_YOUR ASSIGNMENT_
The result should hold only the lines from the one with "Task: Open the grass.png desktop thumbnail" through the final line of the data below, transcribed exactly, pictures left out.

_AVAILABLE DATA_
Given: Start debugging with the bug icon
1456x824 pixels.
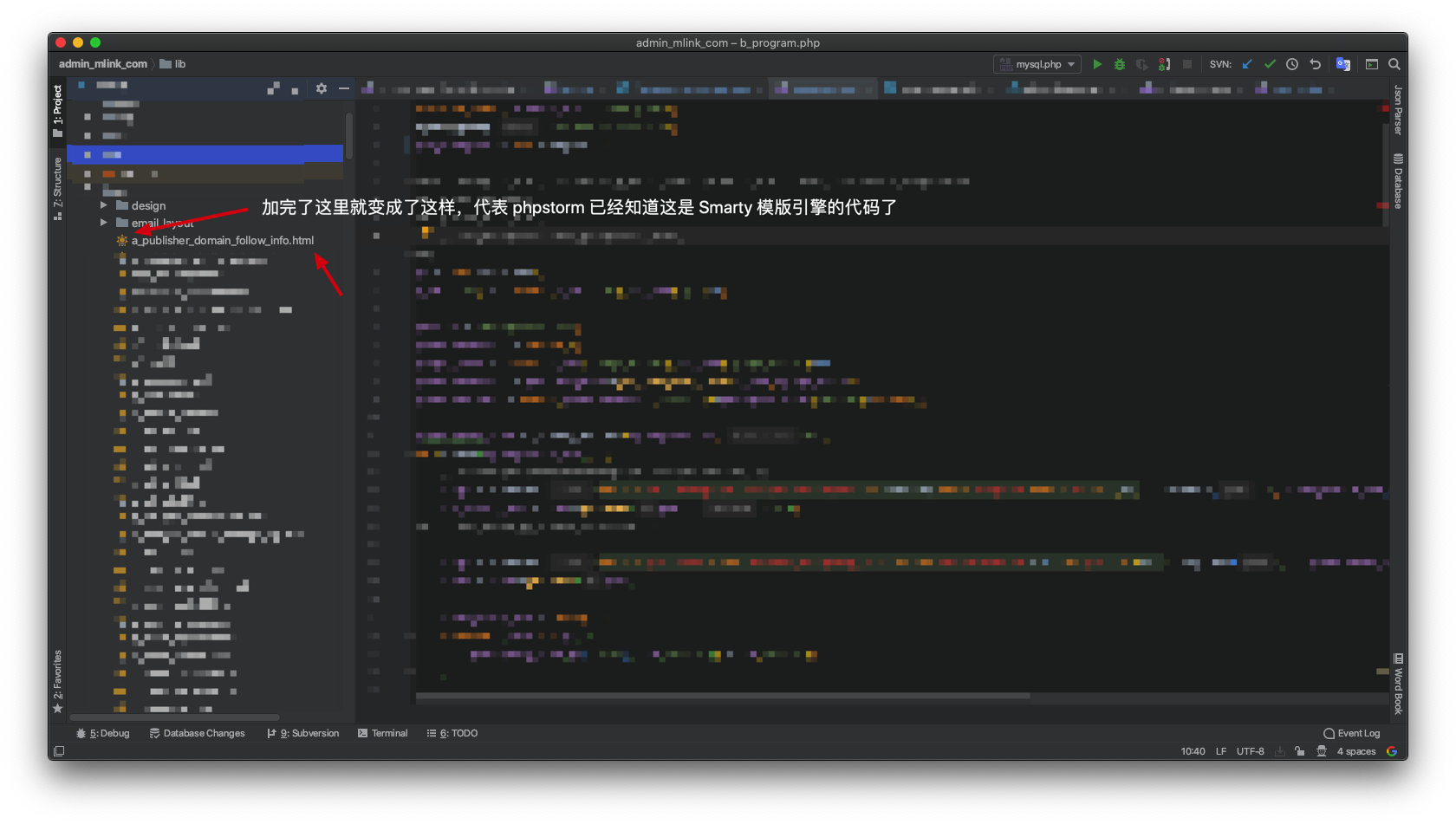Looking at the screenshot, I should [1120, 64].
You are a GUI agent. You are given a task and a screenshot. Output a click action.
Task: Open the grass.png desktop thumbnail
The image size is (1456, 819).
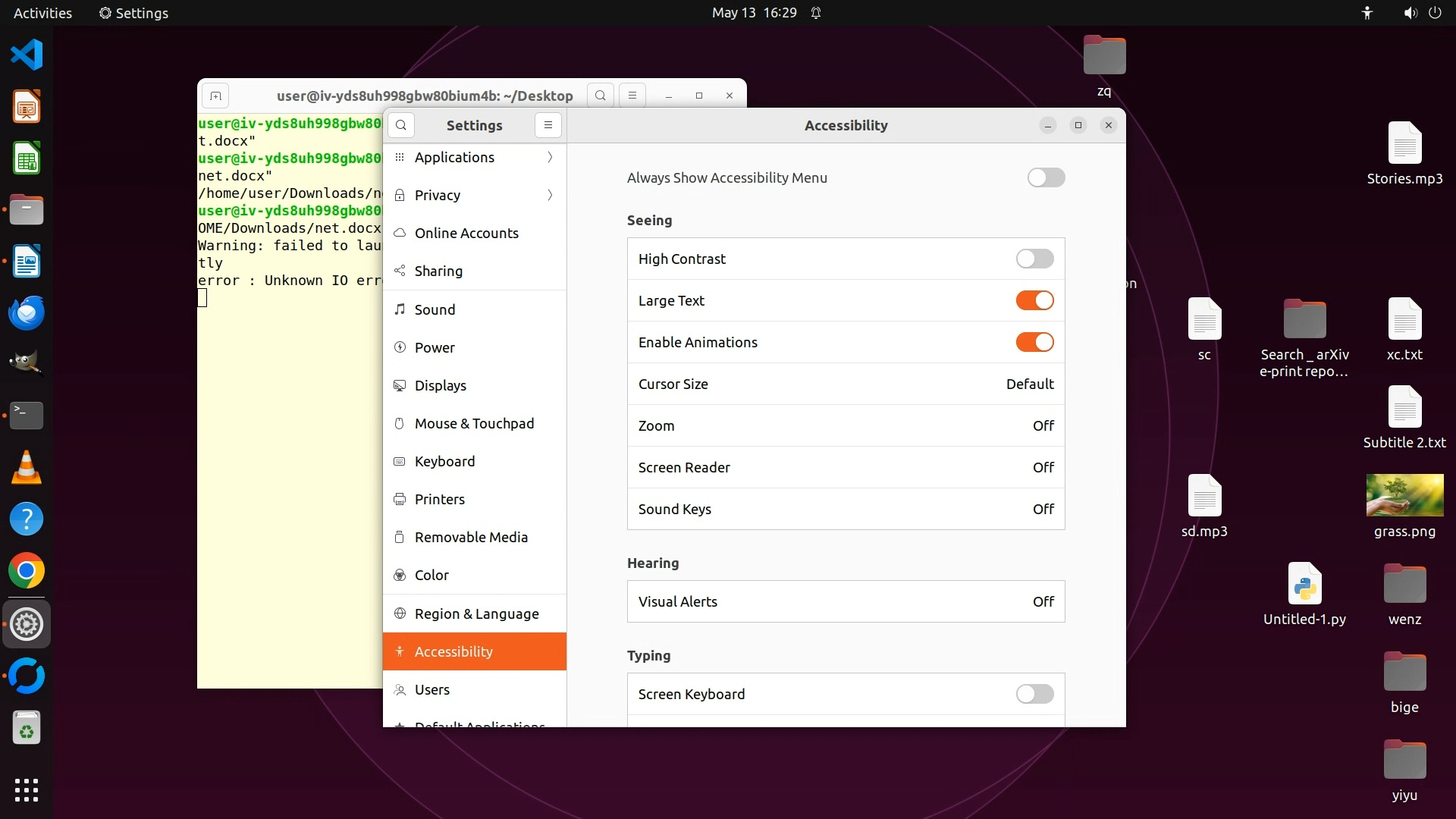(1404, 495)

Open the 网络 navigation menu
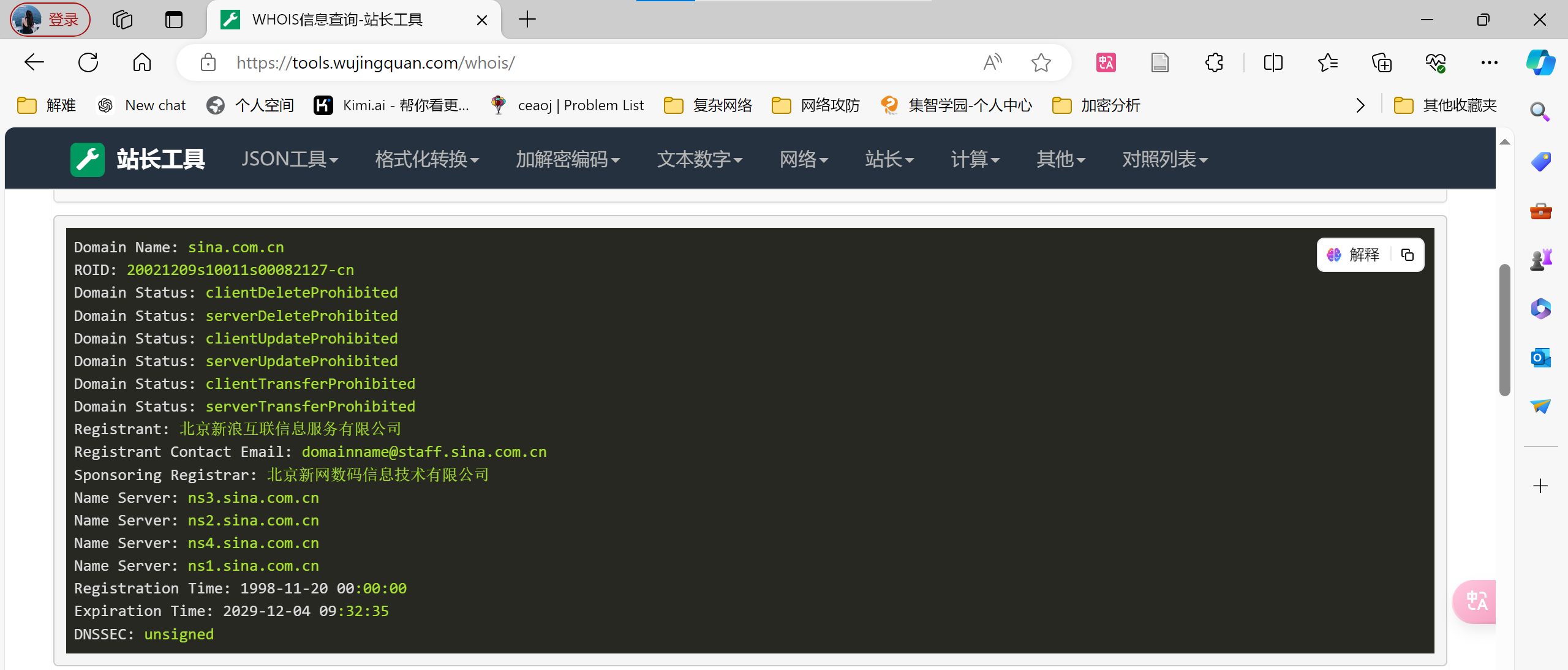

_WRITTEN RESPONSE_
Task: Open the grass.png desktop thumbnail
The image size is (1456, 819).
(1404, 495)

Open the 网络 navigation menu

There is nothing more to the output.